For the denominator: $\tan x = x + \frac{x^3}{3} + O(x^5)$ $\tan^2 x = \left(x + \frac{x^3}{3} + O(x^5)\right)^2 = x^2 + 2x\left(\frac{x^3}{3}\right) + O(x^6) = x^2 + \frac{2x^4}{3} + O(x^6)$ So, $3 \tan^2 x = 3 \left(x^2 + O(x^4)\right) = 3x^2 + O(x^4)$.

Step 3: Rewrite the limit using the expanded forms and equate it to the given value. The limit becomes: $\lim_{x \to 0} \frac{(\alpha - 1)x + x^2 - \frac{\alpha + 2}{6}x^3 + O(x^4)}{3x^2 + O(x^4)} = \frac{1}{3}$ For this limit to be finite, the lowest power of $x$ in the numerator must be at least equal to the lowest power of $x$ in the denominator, which is $x^2$. This means the coefficient of the $x$ term in the numerator must be zero. So, $\alpha - 1 = 0$, which implies $\alpha = 1$.

Step 4: Substitute the value of $\alpha$ and re-evaluate the limit to find the coefficient of $x^2$. With $\alpha = 1$, the numerator becomes: $(\alpha - 1)x + x^2 - \frac{\alpha + 2}{6}x^3 + O(x^4) = (1 - 1)x + x^2 - \frac{1 + 2}{6}x^3 + O(x^4)$ $= 0x + x^2 - \frac{3}{6}x^3 + O(x^4)$ $= x^2 - \frac{1}{2}x^3 + O(x^4)$

The limit expression is now: $\lim_{x \to 0} \frac{x^2 - \frac{1}{2}x^3 + O(x^4)}{3x^2 + O(x^4)}$ Divide both numerator and denominator by $x^2$: $\lim_{x \to 0} \frac{1 - \frac{1}{2}x + O(x^2)}{3 + O(x^2)}$ Now, substitute $x=0$: $\frac{1 - 0 + 0}{3 + 0} = \frac{1}{3}$ This matches the given limit value, confirming our values of $\alpha = 1$ and $\beta = -3$.

Step 5: Calculate the value of $2\alpha - \beta$. We found $\alpha = 1$ and $\beta = -3$. Therefore, $2\alpha - \beta = 2(1) - (-3) = 2 + 3 = 5$.

Common Mistakes & Tips

• Incorrectly assuming the numerator is zero: If the numerator doesn't approach zero when the denominator does, the limit would be $\infty$ or $-\infty$, not a finite value. Always check the numerator's behavior first.
• Errors in Taylor series expansion: Ensure accuracy when expanding functions like $\sin x$, $\cos x$, $\log_e(1-x)$, and $\tan x$. Pay attention to the signs and coefficients.
• Algebraic mistakes: Be careful with combining terms after expansion, especially when dealing with coefficients and signs.

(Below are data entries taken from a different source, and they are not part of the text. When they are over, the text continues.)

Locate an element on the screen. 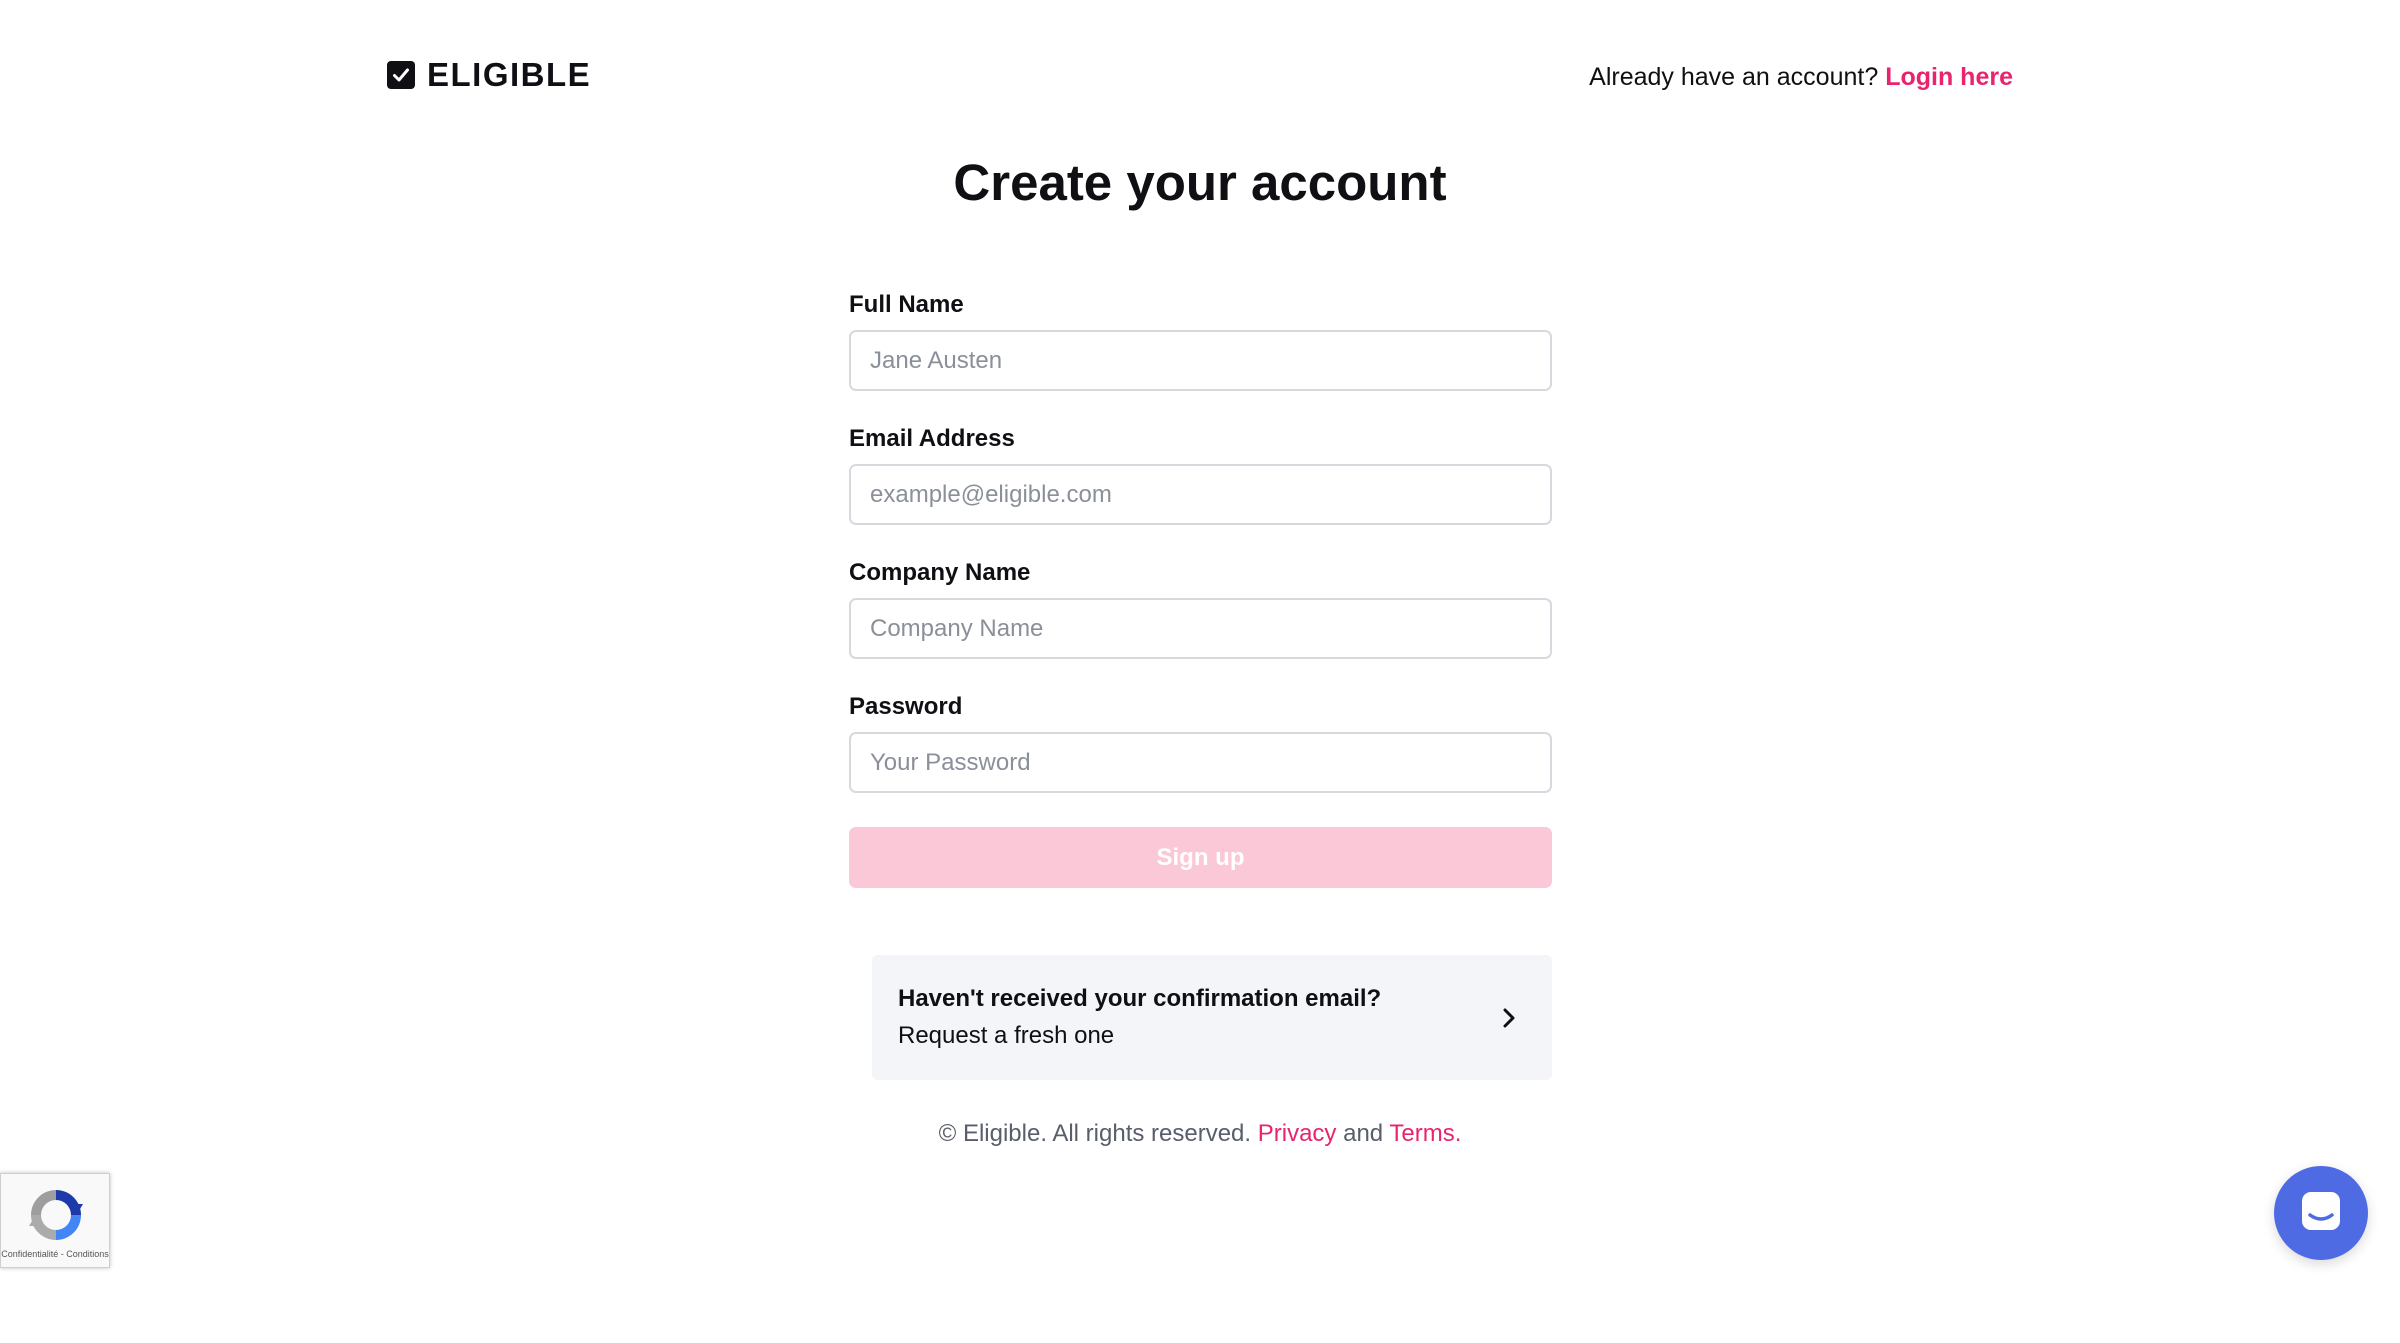 The width and height of the screenshot is (2400, 1343). login-link: Login here is located at coordinates (1949, 77).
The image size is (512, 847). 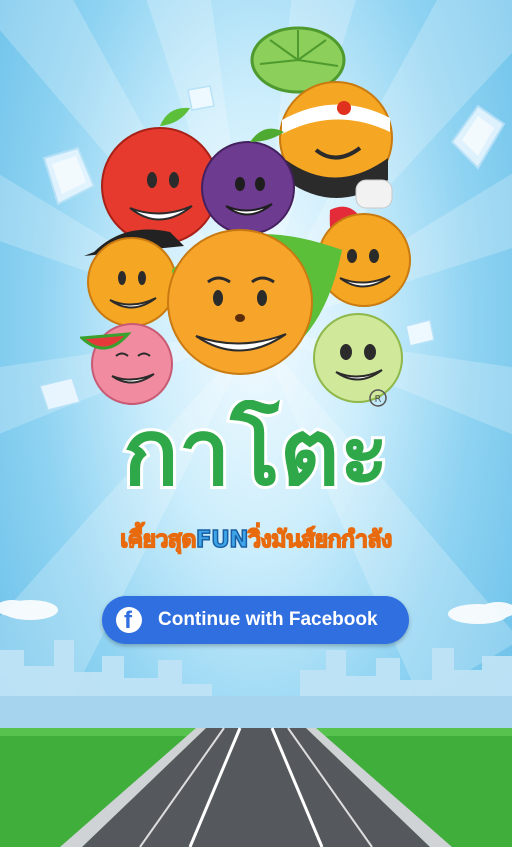 I want to click on ice-cube-icon, so click(x=478, y=137).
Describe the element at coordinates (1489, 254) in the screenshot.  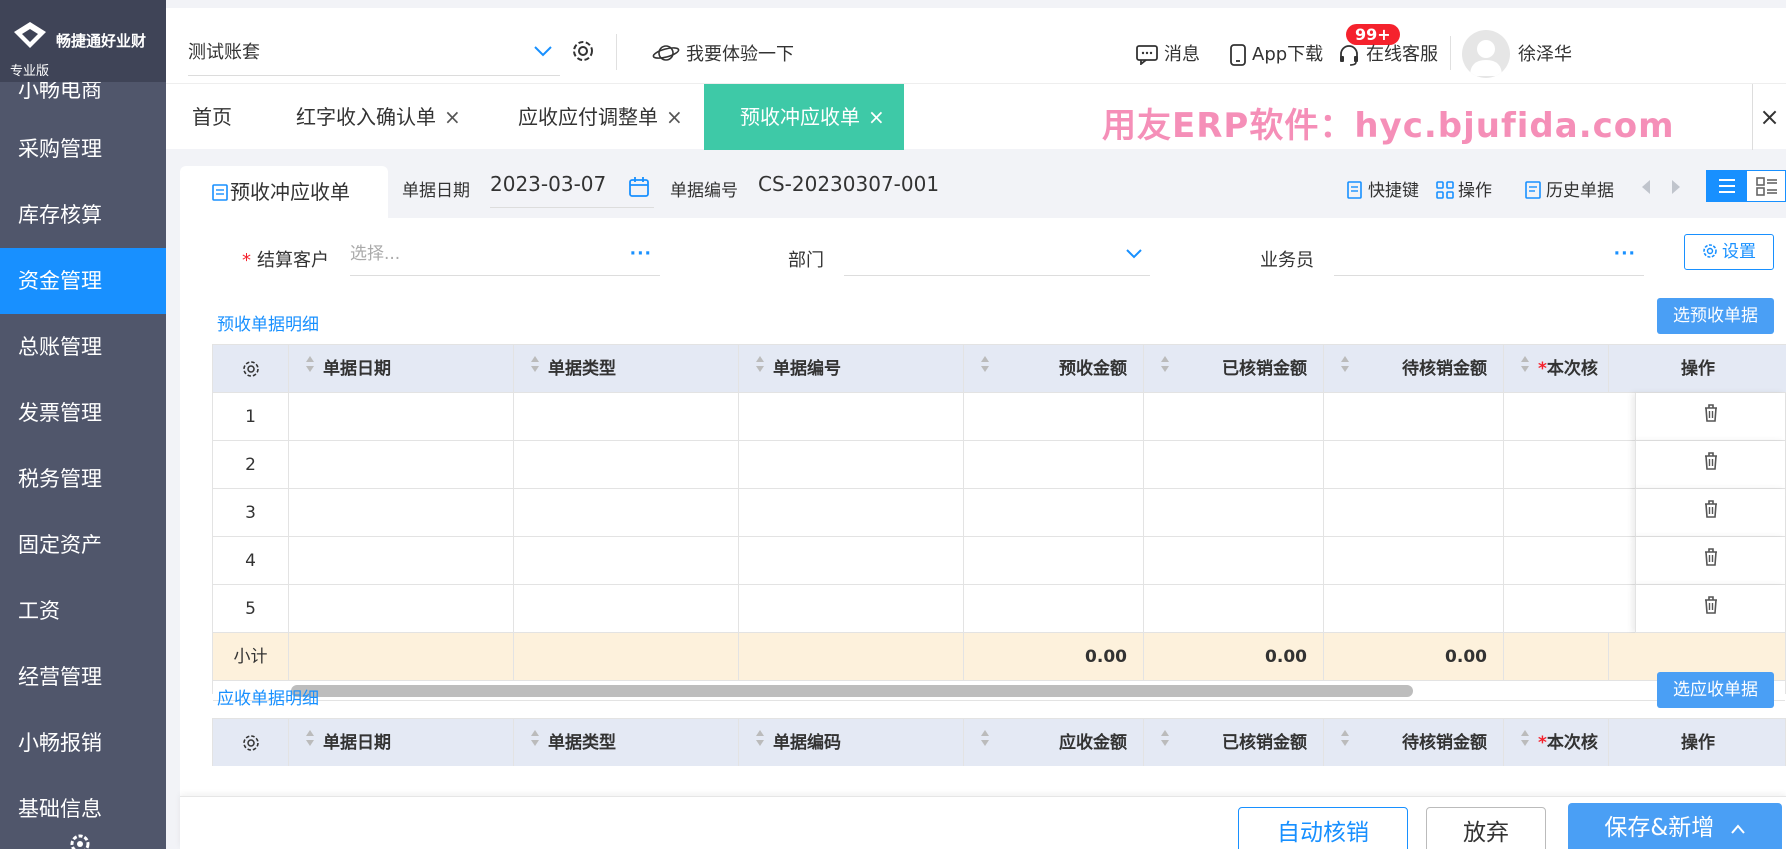
I see `salesman-input: ···` at that location.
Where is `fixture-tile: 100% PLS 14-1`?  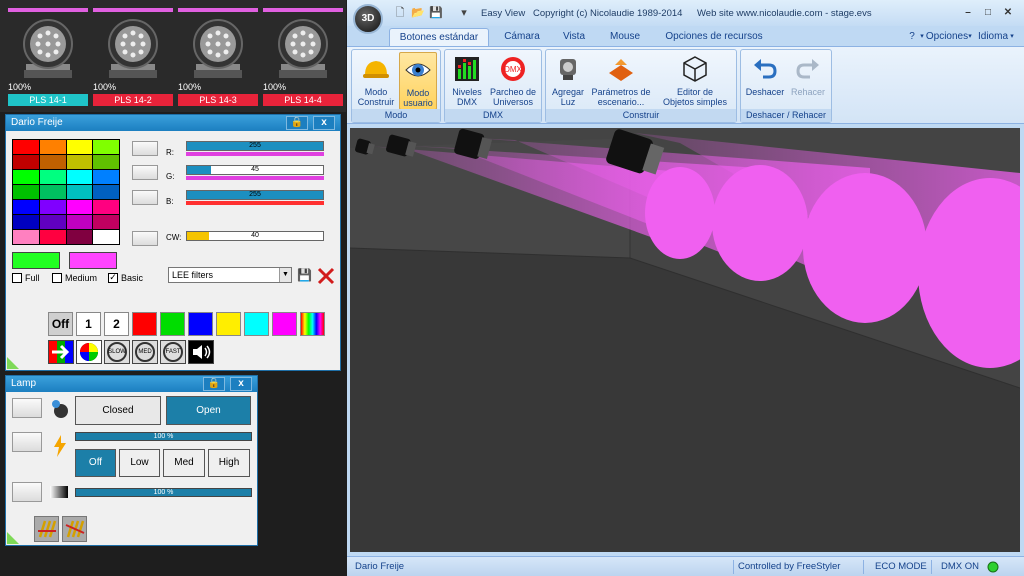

Summary The problem requires evaluating a limit that results in an indeterminate form. We first analyze the numerator and denominator as $x \to 0$. For the limit to be finite, the numerator must also be zero, which helps us determine the value of $\beta$. Then, using Taylor series expansions for the trigonometric and logarithmic functions, we simplify the numerator and denominator. By ensuring the lowest power of $x$ in the numerator is at least that of the denominator, we find the value of $\alpha$. Finally, we re-evaluate the limit with the determined values of $\alpha$ and $\beta$ to confirm consistency and then compute the required expression $2\alpha - \beta$.

Final Answer The final answer is $\boxed{5}$.